PROBLEM TO WORK ON - Reproduce the following lines verbatim, from the first through the last.

INFORMATION PROVIDED -
# # # # # # #
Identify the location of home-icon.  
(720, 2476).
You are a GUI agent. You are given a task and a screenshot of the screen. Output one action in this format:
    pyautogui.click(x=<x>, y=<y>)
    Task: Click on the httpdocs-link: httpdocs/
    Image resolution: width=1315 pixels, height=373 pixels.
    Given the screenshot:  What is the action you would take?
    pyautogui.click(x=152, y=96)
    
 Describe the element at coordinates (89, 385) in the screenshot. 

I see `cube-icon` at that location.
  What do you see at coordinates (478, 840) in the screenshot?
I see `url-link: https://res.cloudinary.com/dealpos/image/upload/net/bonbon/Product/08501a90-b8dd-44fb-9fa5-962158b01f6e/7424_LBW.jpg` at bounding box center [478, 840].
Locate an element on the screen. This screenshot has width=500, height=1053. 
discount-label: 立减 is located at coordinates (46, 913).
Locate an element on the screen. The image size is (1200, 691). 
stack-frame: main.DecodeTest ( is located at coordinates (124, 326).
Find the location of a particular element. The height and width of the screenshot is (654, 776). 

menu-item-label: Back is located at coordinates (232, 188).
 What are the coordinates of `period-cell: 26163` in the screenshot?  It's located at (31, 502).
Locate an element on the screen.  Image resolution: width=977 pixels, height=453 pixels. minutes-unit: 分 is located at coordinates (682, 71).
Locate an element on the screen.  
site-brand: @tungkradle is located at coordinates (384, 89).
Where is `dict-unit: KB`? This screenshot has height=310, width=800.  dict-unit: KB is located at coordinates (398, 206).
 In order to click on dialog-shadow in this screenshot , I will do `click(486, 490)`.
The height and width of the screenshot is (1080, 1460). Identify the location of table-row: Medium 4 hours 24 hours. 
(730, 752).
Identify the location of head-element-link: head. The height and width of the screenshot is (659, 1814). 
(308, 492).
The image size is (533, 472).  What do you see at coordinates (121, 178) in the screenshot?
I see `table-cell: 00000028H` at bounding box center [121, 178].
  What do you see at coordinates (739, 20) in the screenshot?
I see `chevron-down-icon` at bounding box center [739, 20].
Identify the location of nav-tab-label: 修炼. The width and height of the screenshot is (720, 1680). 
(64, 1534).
# # # # # # #
WRITTEN SOLUTION -
Identify the location of home-icon.  
(720, 2476).
You are a GUI agent. You are given a task and a screenshot of the screen. Output one action in this format:
    pyautogui.click(x=<x>, y=<y>)
    Task: Click on the httpdocs-link: httpdocs/
    Image resolution: width=1315 pixels, height=373 pixels.
    Given the screenshot:  What is the action you would take?
    pyautogui.click(x=152, y=96)
    
 Describe the element at coordinates (89, 385) in the screenshot. 

I see `cube-icon` at that location.
  What do you see at coordinates (478, 840) in the screenshot?
I see `url-link: https://res.cloudinary.com/dealpos/image/upload/net/bonbon/Product/08501a90-b8dd-44fb-9fa5-962158b01f6e/7424_LBW.jpg` at bounding box center [478, 840].
Locate an element on the screen. This screenshot has width=500, height=1053. 
discount-label: 立减 is located at coordinates (46, 913).
Locate an element on the screen. The image size is (1200, 691). 
stack-frame: main.DecodeTest ( is located at coordinates (124, 326).
Find the location of a particular element. The height and width of the screenshot is (654, 776). 

menu-item-label: Back is located at coordinates (232, 188).
 What are the coordinates of `period-cell: 26163` in the screenshot?  It's located at (31, 502).
Locate an element on the screen.  Image resolution: width=977 pixels, height=453 pixels. minutes-unit: 分 is located at coordinates (682, 71).
Locate an element on the screen.  
site-brand: @tungkradle is located at coordinates (384, 89).
Where is `dict-unit: KB`? This screenshot has height=310, width=800.  dict-unit: KB is located at coordinates (398, 206).
 In order to click on dialog-shadow in this screenshot , I will do `click(486, 490)`.
The height and width of the screenshot is (1080, 1460). Identify the location of table-row: Medium 4 hours 24 hours. 
(730, 752).
Identify the location of head-element-link: head. The height and width of the screenshot is (659, 1814). 
(308, 492).
The image size is (533, 472).  What do you see at coordinates (121, 178) in the screenshot?
I see `table-cell: 00000028H` at bounding box center [121, 178].
  What do you see at coordinates (739, 20) in the screenshot?
I see `chevron-down-icon` at bounding box center [739, 20].
Identify the location of nav-tab-label: 修炼. The width and height of the screenshot is (720, 1680). 
(64, 1534).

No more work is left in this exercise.